As per the report, Meta CEO Mark Zuckerberg and CTO Andrew “Boz” Bosworth quietly reached out to more than a dozen engineers and scientists at the 50‑person start‑up, first via direct WhatsApp messages and then through rapid‑fire interviews.
Candidates spoke with Zuckerberg himself, followed by Bosworth and other senior Meta executives, before being presented with lucrative offers. One so‑called “sizable” proposal alone was pegged at over $1 billion across several years, with first‑year guarantees of up to $100 million, the report stated.
Leadership & Mission Over Money
The report suggests that the offers fell flat for two main reasons. First, many TML employees remain unconvinced by the leadership under Alexandr Wang, Meta’s new co‑head of Superintelligence Labs.
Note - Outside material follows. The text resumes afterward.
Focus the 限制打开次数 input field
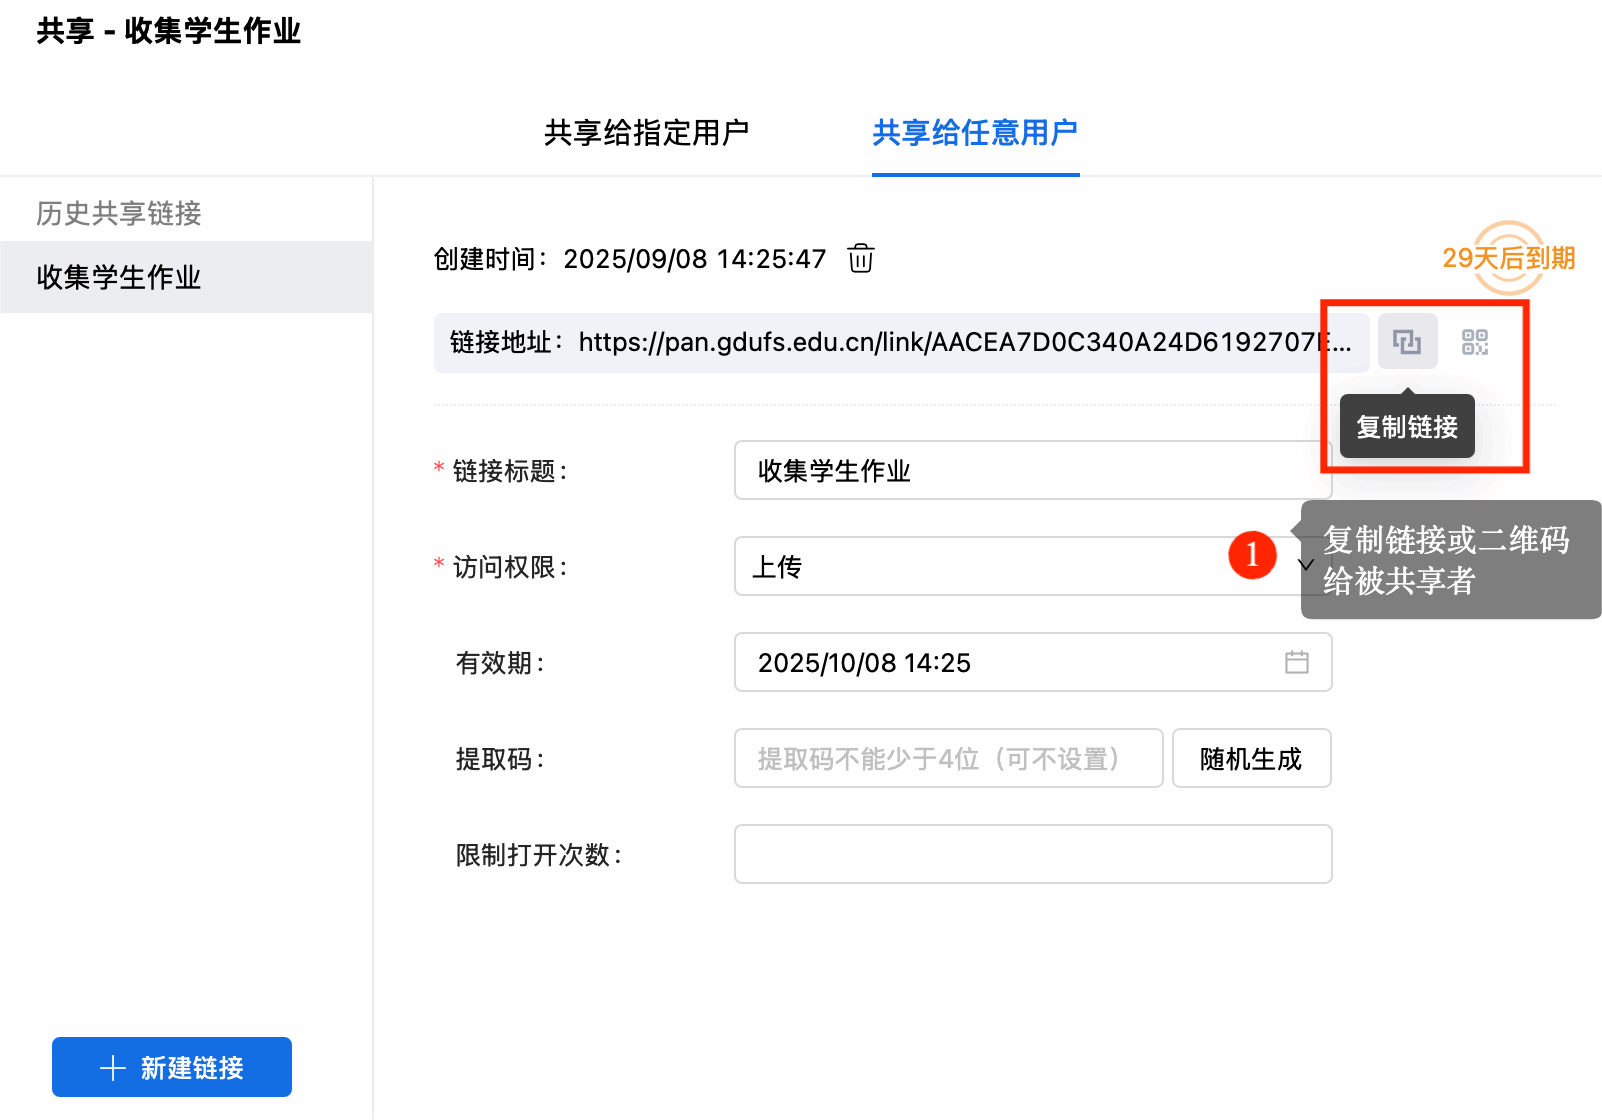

Wang, the former Scale AI cofounder, has been criticised for his relative inexperience leading fundamental research. Second, prospective recruits were uninspired by Meta’s immediate product roadmap, which centres on integrating advanced models into Facebook and Instagram features.
By contrast, start‑ups like TML and OpenAI propose grander ambitions, pursuing artificial general intelligence and groundbreaking research with more autonomy.
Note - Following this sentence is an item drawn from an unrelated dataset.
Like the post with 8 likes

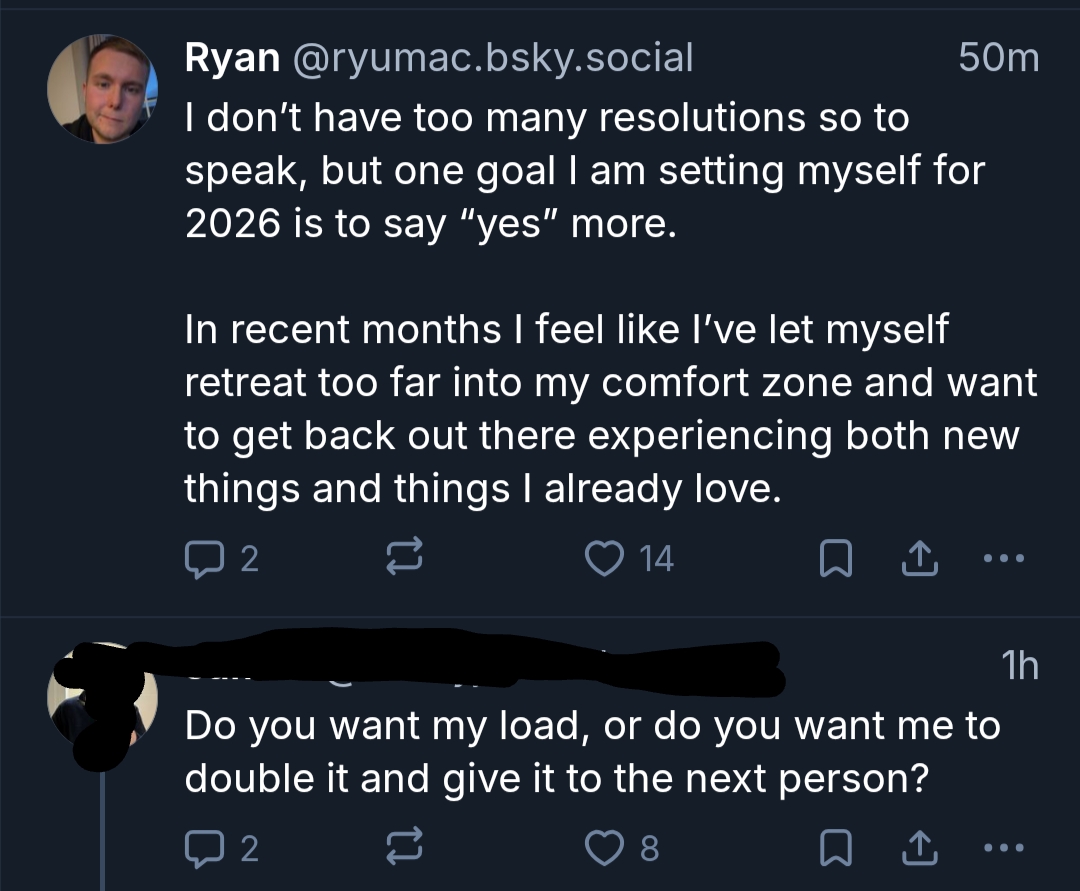(x=602, y=849)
A spokesperson for Meta disputed the scale of the reported offers, characterising outreach to TML as limited to a “handful” of individuals. “While there was one sizable offer, the details are off,” Meta communications director Andy Stone told WIRED, questioning who propagated the narrative.
High‑Stakes Talent Wars
This latest setback follows Zuckerberg’s earlier success in wooing top talent from OpenAI, though he only secured recruits further down the hierarchy, as Sam Altman noted. Now, he’s learning that deep pockets alone may not suffice in the fiercely competitive, mission‑driven world of AI research. With TML freshly valued at $12 billion after its record seed round, its team can afford to stay the course without succumbing to Meta’s compensation bonanza.
Meta’s recruitment sprint underscores the high stakes in the race for frontier AI talent, and the limits of cash incentives when pitted against questions of leadership vision and research freedom.